We’ll keep learning about classes, objects and methods. I want to re-emphasize, though, that you’ve seen this before. We’ve called methods on lists, sets, etc. For instance, `l.append(2)`. What we’re seeing now is how to add methods to our custom objects!
## The `__init__` method <A name="init"></A>
Up until now we’ve been using the dataclasses library to make our custom datatypes work more like Pyret's. But from this point on, we will generally not use it unless we need to, so that we can see how Python’s objects work.
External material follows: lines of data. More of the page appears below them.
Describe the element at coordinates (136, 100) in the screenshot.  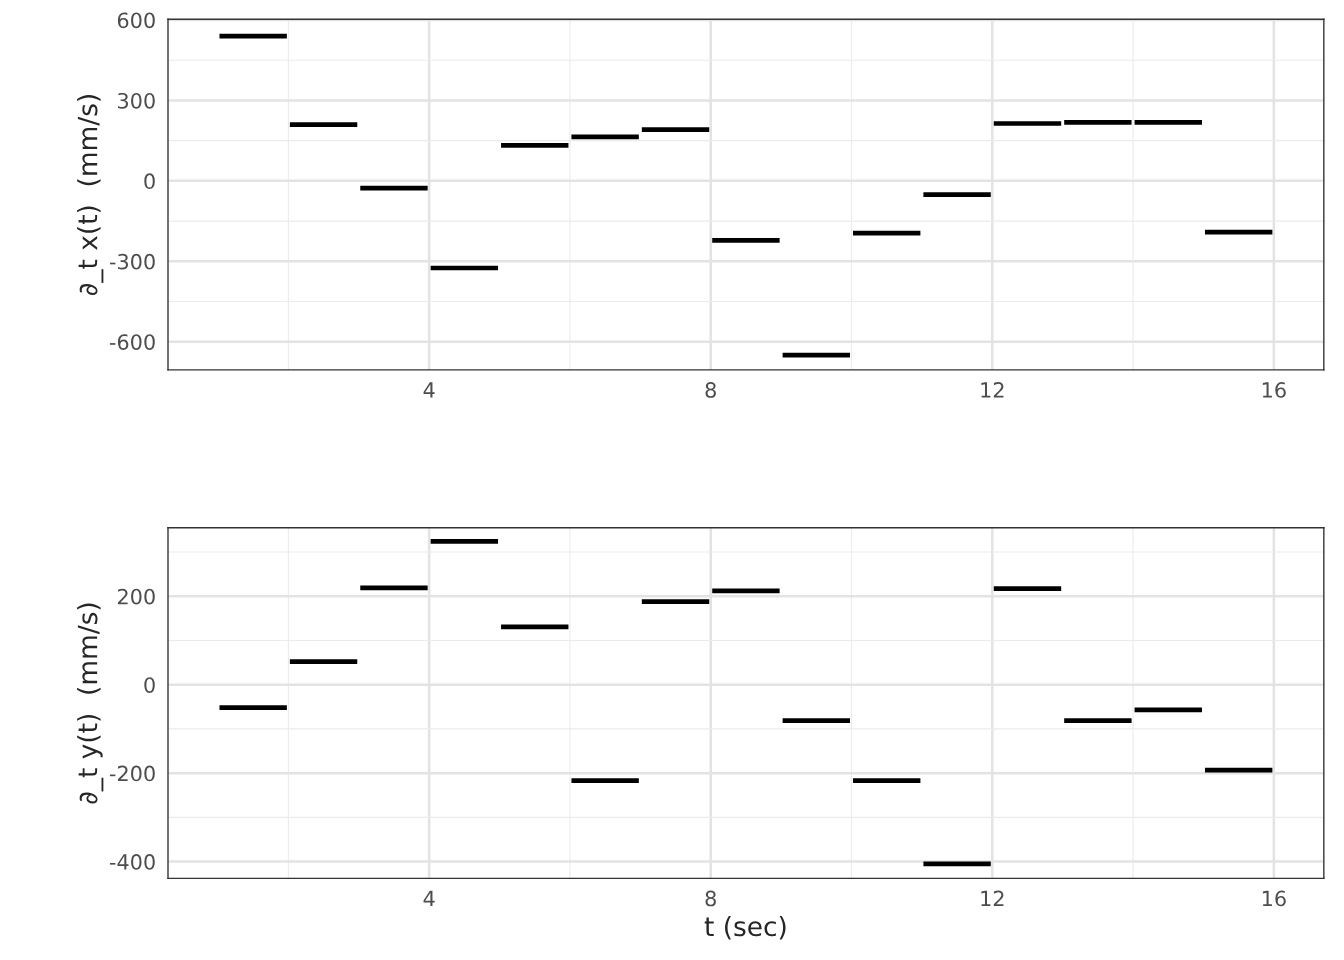
I see `y-tick-label: 300` at that location.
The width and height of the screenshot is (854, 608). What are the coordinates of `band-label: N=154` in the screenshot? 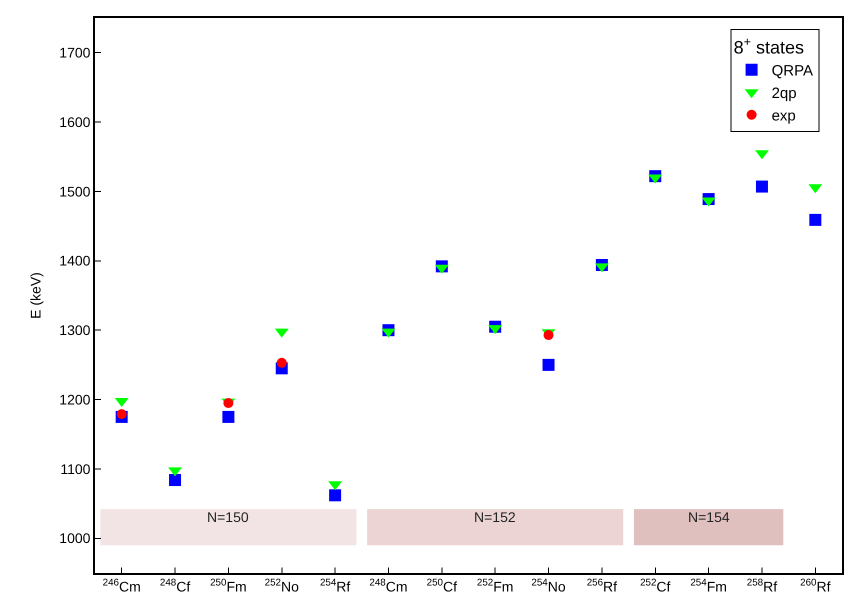 It's located at (709, 517).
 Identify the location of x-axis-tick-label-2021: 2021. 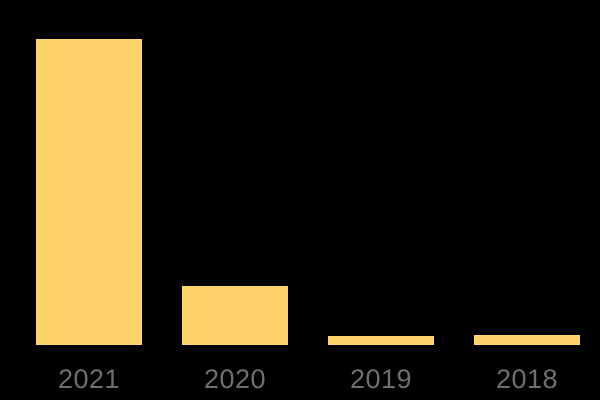
(89, 379).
One of the features that `@dataclass` gives us is easy initialization: e.g., because `HTMLTree` is a dataclass, we can easily create `HTMLTree` objects by writing `HTMLTree(...)` where the `...` gives a tag, a child list, and an optional text field. The `HTMLField` function is called a _constructor_ or an _initializer_.
Non-dataclass objects need you to define their constructor yourself! To do this, we’ll define `__init__()` methods to initialize data on objects:
```python
class DJData:
def __init__(self):
self.queue = []
self.num_callers = 0
def request(self, caller: str, song: str) -> str:
self.queue.append(song)
self.num_callers += 1
if self.num_callers % 1000 == 0:
return "Congrats, " + caller + "! You get a prize!"
else:
return "Cool, " + caller
```
Python calls the `__init__` method in order to initialize an object’s fields when it is created. We can construct instances of the DJData class like this:
```python
> the_dj = DJData()
> the_dj.request("Tim", "Paper Bag")
"Cool, Tim"
```
Note that this gives us a bit more control over how fields are initialized. We could do anything we'd like inside `__init()__`: print things, run algorithms automatically, send email messages, etc.